Question

In the given five sided closed figure, find $\angle $ EAB + $\angle $ ABC + $\angle $ BCD + $\angle $ CDE + $\angle $ DEA.

  $A$. ${520^ \circ }$
  $B$. ${540^ \circ }$
  $C$. ${530^ \circ }$
  $D$. ${140^ \circ }$

Answer 1

Hint: Here we will proceed by taking three triangles from which the pentagon is made. Then by using the sum of all interior angles of a triangle i.e. ${180^ \circ }$, we will add all the angles and we will get the required sum of the angles.
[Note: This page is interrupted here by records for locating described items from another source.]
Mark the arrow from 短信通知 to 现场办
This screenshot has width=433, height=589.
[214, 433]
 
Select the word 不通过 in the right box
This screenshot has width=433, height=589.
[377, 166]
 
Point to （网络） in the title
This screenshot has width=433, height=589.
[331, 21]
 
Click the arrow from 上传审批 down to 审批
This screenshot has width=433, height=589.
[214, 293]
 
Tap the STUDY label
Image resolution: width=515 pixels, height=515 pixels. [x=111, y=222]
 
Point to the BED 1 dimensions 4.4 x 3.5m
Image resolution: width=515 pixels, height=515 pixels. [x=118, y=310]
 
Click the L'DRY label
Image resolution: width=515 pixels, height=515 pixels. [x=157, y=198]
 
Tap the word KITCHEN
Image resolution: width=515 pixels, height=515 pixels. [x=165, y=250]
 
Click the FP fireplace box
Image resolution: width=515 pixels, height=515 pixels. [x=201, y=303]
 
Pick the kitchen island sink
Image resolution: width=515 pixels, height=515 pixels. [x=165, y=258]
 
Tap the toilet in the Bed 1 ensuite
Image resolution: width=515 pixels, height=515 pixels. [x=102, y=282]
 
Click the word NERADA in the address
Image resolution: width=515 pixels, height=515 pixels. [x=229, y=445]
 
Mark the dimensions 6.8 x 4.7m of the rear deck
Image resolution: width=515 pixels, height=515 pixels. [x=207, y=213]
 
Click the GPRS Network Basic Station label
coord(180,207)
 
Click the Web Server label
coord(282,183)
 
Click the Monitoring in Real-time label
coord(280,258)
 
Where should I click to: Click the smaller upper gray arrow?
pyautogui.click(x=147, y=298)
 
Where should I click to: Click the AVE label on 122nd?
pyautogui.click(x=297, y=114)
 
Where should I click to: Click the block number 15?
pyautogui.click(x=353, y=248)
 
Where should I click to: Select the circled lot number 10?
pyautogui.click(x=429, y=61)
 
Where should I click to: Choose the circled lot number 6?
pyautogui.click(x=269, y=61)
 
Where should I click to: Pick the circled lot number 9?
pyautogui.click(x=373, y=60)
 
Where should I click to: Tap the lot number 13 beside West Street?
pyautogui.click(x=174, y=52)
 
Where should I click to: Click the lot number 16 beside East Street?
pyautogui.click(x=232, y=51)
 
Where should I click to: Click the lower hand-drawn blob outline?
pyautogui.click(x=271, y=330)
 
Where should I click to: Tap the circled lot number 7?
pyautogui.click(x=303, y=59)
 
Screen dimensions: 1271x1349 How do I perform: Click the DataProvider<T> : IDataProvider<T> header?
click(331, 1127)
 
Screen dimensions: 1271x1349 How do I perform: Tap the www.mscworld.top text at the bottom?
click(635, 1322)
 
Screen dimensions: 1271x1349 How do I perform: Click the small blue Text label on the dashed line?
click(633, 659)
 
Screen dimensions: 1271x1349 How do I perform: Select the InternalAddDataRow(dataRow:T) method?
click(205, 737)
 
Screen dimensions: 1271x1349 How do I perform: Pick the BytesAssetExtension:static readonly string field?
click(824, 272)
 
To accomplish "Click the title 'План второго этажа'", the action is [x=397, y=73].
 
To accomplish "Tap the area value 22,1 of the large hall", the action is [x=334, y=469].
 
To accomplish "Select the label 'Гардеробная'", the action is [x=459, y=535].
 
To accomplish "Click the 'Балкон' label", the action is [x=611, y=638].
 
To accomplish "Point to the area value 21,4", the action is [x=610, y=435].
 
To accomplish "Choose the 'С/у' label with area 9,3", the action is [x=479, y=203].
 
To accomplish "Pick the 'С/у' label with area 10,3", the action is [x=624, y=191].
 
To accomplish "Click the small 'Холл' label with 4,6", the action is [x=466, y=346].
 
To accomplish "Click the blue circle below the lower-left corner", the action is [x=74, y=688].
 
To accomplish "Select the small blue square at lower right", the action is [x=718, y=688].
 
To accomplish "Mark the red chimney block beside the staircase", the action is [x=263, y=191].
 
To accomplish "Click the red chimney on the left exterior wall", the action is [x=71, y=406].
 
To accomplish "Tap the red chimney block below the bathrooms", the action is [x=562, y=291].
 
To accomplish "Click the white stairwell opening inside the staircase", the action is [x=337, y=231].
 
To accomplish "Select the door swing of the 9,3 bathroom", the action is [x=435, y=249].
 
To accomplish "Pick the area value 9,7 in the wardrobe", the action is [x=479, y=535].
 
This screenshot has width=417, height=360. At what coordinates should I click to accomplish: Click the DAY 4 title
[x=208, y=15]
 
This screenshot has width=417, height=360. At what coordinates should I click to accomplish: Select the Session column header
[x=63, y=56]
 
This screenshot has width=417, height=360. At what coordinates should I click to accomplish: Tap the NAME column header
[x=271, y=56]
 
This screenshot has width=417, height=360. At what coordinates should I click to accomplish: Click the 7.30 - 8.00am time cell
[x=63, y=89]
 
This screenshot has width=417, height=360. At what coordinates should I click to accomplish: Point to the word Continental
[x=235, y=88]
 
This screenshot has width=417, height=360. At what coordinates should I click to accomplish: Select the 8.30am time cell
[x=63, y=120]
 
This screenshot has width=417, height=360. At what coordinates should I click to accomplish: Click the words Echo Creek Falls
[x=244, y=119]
Complete step-by-step answer:
Firstly, we will take three triangles from the pentagon-
$
  \vartriangle ABE \\
  \vartriangle EBD \\
  \vartriangle DBC \\
 $
Now we will use the property of the triangle i.e. sum of all interior angles of a triangle is ${180^ \circ }$.
Since the pentagon has 3 triangles,
The sum of all its angles$ = 3 \times {180^ \circ } = {540^ \circ }$
  So $\angle $ EAB + $\angle $ ABC + $\angle $ BCD + $\angle $ CDE + $\angle $ DEA = ${540^ \circ }$
$\therefore $ Option B is correct.

Note: There are also other ways by which we can solve this problem as if we use angle sum property of pentagon i.e. S = $\left( {n - 2} \right){180^ \circ }$where n is the number of sides of the pentagon. Then we will put the value of n and get the answer as ${540^ \circ }$.